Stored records
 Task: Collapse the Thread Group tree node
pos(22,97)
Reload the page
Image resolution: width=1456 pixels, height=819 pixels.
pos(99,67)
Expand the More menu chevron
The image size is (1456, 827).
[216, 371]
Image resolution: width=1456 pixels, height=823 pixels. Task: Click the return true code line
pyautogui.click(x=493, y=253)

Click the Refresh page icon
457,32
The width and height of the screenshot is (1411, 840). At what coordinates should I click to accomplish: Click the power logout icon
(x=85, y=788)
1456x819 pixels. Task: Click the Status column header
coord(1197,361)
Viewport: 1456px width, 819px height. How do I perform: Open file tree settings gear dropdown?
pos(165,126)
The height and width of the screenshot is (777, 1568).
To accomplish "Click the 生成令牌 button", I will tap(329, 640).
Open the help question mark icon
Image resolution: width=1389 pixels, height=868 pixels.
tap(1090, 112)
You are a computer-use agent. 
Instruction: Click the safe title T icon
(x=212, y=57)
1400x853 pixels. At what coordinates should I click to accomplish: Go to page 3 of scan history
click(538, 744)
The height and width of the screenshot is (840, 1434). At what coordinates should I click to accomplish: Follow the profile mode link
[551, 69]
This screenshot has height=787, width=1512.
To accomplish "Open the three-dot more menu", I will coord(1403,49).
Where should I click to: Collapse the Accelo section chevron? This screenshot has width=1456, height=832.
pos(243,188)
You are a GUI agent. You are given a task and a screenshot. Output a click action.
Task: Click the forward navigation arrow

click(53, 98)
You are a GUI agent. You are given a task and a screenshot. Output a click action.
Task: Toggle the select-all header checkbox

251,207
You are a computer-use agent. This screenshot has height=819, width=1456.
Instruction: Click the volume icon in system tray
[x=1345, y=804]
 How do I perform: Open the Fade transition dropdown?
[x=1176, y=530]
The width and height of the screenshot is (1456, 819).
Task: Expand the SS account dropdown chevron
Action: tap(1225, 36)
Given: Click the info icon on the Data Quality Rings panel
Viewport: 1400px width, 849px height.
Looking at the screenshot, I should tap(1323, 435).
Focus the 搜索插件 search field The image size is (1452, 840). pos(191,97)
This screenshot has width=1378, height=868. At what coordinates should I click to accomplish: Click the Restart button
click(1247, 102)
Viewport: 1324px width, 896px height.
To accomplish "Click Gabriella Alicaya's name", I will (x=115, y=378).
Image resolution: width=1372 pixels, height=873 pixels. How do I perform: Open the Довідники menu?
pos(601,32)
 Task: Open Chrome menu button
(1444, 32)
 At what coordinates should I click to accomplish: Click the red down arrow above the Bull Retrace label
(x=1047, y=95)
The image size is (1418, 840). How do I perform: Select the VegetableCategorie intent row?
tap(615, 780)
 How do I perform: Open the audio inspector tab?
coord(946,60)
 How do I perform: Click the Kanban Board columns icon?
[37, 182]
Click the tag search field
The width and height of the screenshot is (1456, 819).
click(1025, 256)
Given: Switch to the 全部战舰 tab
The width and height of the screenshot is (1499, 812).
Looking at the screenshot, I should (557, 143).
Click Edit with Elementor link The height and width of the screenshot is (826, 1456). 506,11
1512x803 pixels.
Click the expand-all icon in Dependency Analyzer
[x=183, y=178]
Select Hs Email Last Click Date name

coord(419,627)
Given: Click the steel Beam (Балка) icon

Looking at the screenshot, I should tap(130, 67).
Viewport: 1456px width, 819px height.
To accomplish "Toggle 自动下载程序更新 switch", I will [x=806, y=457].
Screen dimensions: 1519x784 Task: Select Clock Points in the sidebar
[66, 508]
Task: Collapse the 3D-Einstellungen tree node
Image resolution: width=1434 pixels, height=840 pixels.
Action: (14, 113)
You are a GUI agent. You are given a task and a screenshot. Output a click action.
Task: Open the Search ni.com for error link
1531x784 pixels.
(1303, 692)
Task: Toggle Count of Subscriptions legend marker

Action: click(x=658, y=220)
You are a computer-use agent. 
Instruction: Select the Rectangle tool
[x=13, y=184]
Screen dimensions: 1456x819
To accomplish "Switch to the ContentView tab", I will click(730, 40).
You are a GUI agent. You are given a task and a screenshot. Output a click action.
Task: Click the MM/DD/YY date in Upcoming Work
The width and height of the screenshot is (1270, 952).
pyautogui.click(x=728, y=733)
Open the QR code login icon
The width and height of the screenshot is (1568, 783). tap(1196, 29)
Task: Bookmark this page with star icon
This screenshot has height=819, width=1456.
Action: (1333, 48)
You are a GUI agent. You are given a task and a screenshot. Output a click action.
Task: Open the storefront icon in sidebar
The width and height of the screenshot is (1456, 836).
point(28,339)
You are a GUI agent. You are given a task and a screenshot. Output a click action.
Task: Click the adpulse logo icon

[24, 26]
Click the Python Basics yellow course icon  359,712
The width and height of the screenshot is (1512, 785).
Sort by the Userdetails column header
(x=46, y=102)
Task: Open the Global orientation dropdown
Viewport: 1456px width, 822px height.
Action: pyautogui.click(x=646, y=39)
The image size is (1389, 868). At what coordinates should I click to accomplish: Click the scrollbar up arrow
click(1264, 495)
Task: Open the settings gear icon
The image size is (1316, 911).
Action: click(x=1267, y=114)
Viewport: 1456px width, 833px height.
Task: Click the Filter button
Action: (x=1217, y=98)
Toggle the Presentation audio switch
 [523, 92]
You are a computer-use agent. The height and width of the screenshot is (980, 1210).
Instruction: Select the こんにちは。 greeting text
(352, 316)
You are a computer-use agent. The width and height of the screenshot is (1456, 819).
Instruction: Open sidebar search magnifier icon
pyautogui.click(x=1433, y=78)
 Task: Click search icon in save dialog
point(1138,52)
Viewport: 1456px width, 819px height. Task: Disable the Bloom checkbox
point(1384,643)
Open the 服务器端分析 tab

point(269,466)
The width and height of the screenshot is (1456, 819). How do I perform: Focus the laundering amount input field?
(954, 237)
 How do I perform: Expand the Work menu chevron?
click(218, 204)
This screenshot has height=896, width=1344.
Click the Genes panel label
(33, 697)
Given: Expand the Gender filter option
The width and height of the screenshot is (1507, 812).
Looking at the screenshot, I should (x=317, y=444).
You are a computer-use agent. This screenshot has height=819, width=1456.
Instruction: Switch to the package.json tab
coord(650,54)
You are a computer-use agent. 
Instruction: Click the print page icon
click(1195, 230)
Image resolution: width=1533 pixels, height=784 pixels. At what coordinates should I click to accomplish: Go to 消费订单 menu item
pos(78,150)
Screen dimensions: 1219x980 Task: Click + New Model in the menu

What this task involves: Restate every entry exactly. Leave nothing out.

Exercise output:
 Task: Collapse the Thread Group tree node
pos(22,97)
Reload the page
Image resolution: width=1456 pixels, height=819 pixels.
pos(99,67)
Expand the More menu chevron
The image size is (1456, 827).
[216, 371]
Image resolution: width=1456 pixels, height=823 pixels. Task: Click the return true code line
pyautogui.click(x=493, y=253)

Click the Refresh page icon
457,32
The width and height of the screenshot is (1411, 840). At what coordinates should I click to accomplish: Click the power logout icon
(x=85, y=788)
1456x819 pixels. Task: Click the Status column header
coord(1197,361)
Viewport: 1456px width, 819px height. How do I perform: Open file tree settings gear dropdown?
pos(165,126)
The height and width of the screenshot is (777, 1568).
To accomplish "Click the 生成令牌 button", I will tap(329, 640).
Open the help question mark icon
Image resolution: width=1389 pixels, height=868 pixels.
tap(1090, 112)
You are a computer-use agent. 
Instruction: Click the safe title T icon
(x=212, y=57)
1400x853 pixels. At what coordinates should I click to accomplish: Go to page 3 of scan history
click(538, 744)
The height and width of the screenshot is (840, 1434). At what coordinates should I click to accomplish: Follow the profile mode link
[551, 69]
This screenshot has height=787, width=1512.
To accomplish "Open the three-dot more menu", I will coord(1403,49).
Where should I click to: Collapse the Accelo section chevron? This screenshot has width=1456, height=832.
pos(243,188)
You are a GUI agent. You are given a task and a screenshot. Output a click action.
Task: Click the forward navigation arrow

click(53, 98)
You are a GUI agent. You are given a task and a screenshot. Output a click action.
Task: Toggle the select-all header checkbox

251,207
You are a computer-use agent. This screenshot has height=819, width=1456.
Instruction: Click the volume icon in system tray
[x=1345, y=804]
 How do I perform: Open the Fade transition dropdown?
[x=1176, y=530]
The width and height of the screenshot is (1456, 819).
Task: Expand the SS account dropdown chevron
Action: tap(1225, 36)
Given: Click the info icon on the Data Quality Rings panel
Viewport: 1400px width, 849px height.
Looking at the screenshot, I should tap(1323, 435).
Focus the 搜索插件 search field The image size is (1452, 840). pos(191,97)
This screenshot has width=1378, height=868. At what coordinates should I click to accomplish: Click the Restart button
click(1247, 102)
Viewport: 1324px width, 896px height.
To accomplish "Click Gabriella Alicaya's name", I will (x=115, y=378).
Image resolution: width=1372 pixels, height=873 pixels. How do I perform: Open the Довідники menu?
pos(601,32)
 Task: Open Chrome menu button
(1444, 32)
 At what coordinates should I click to accomplish: Click the red down arrow above the Bull Retrace label
(x=1047, y=95)
The image size is (1418, 840). How do I perform: Select the VegetableCategorie intent row?
tap(615, 780)
 How do I perform: Open the audio inspector tab?
coord(946,60)
 How do I perform: Click the Kanban Board columns icon?
[37, 182]
Click the tag search field
The width and height of the screenshot is (1456, 819).
click(1025, 256)
Given: Switch to the 全部战舰 tab
The width and height of the screenshot is (1499, 812).
Looking at the screenshot, I should (557, 143).
Click Edit with Elementor link The height and width of the screenshot is (826, 1456). 506,11
1512x803 pixels.
Click the expand-all icon in Dependency Analyzer
[x=183, y=178]
Select Hs Email Last Click Date name

coord(419,627)
Given: Click the steel Beam (Балка) icon

Looking at the screenshot, I should tap(130, 67).
Viewport: 1456px width, 819px height.
To accomplish "Toggle 自动下载程序更新 switch", I will [x=806, y=457].
Screen dimensions: 1519x784 Task: Select Clock Points in the sidebar
[66, 508]
Task: Collapse the 3D-Einstellungen tree node
Image resolution: width=1434 pixels, height=840 pixels.
Action: (14, 113)
You are a GUI agent. You are given a task and a screenshot. Output a click action.
Task: Open the Search ni.com for error link
1531x784 pixels.
(1303, 692)
Task: Toggle Count of Subscriptions legend marker

Action: click(x=658, y=220)
You are a computer-use agent. 
Instruction: Select the Rectangle tool
[x=13, y=184]
Screen dimensions: 1456x819
To accomplish "Switch to the ContentView tab", I will click(730, 40).
You are a GUI agent. You are given a task and a screenshot. Output a click action.
Task: Click the MM/DD/YY date in Upcoming Work
The width and height of the screenshot is (1270, 952).
pyautogui.click(x=728, y=733)
Open the QR code login icon
The width and height of the screenshot is (1568, 783). tap(1196, 29)
Task: Bookmark this page with star icon
This screenshot has height=819, width=1456.
Action: (1333, 48)
You are a GUI agent. You are given a task and a screenshot. Output a click action.
Task: Open the storefront icon in sidebar
The width and height of the screenshot is (1456, 836).
point(28,339)
You are a GUI agent. You are given a task and a screenshot. Output a click action.
Task: Click the adpulse logo icon

[24, 26]
Click the Python Basics yellow course icon  359,712
The width and height of the screenshot is (1512, 785).
Sort by the Userdetails column header
(x=46, y=102)
Task: Open the Global orientation dropdown
Viewport: 1456px width, 822px height.
Action: pyautogui.click(x=646, y=39)
The image size is (1389, 868). At what coordinates should I click to accomplish: Click the scrollbar up arrow
click(1264, 495)
Task: Open the settings gear icon
The image size is (1316, 911).
Action: click(x=1267, y=114)
Viewport: 1456px width, 833px height.
Task: Click the Filter button
Action: (x=1217, y=98)
Toggle the Presentation audio switch
 [523, 92]
You are a computer-use agent. The height and width of the screenshot is (980, 1210).
Instruction: Select the こんにちは。 greeting text
(352, 316)
You are a computer-use agent. The width and height of the screenshot is (1456, 819).
Instruction: Open sidebar search magnifier icon
pyautogui.click(x=1433, y=78)
 Task: Click search icon in save dialog
point(1138,52)
Viewport: 1456px width, 819px height. Task: Disable the Bloom checkbox
point(1384,643)
Open the 服务器端分析 tab

point(269,466)
The width and height of the screenshot is (1456, 819). How do I perform: Focus the laundering amount input field?
(954, 237)
 How do I perform: Expand the Work menu chevron?
click(218, 204)
This screenshot has height=896, width=1344.
Click the Genes panel label
(33, 697)
Given: Expand the Gender filter option
The width and height of the screenshot is (1507, 812).
Looking at the screenshot, I should (x=317, y=444).
You are a computer-use agent. This screenshot has height=819, width=1456.
Instruction: Switch to the package.json tab
coord(650,54)
You are a computer-use agent. 
Instruction: Click the print page icon
click(1195, 230)
Image resolution: width=1533 pixels, height=784 pixels. At what coordinates should I click to accomplish: Go to 消费订单 menu item
pos(78,150)
Screen dimensions: 1219x980 Task: Click + New Model in the menu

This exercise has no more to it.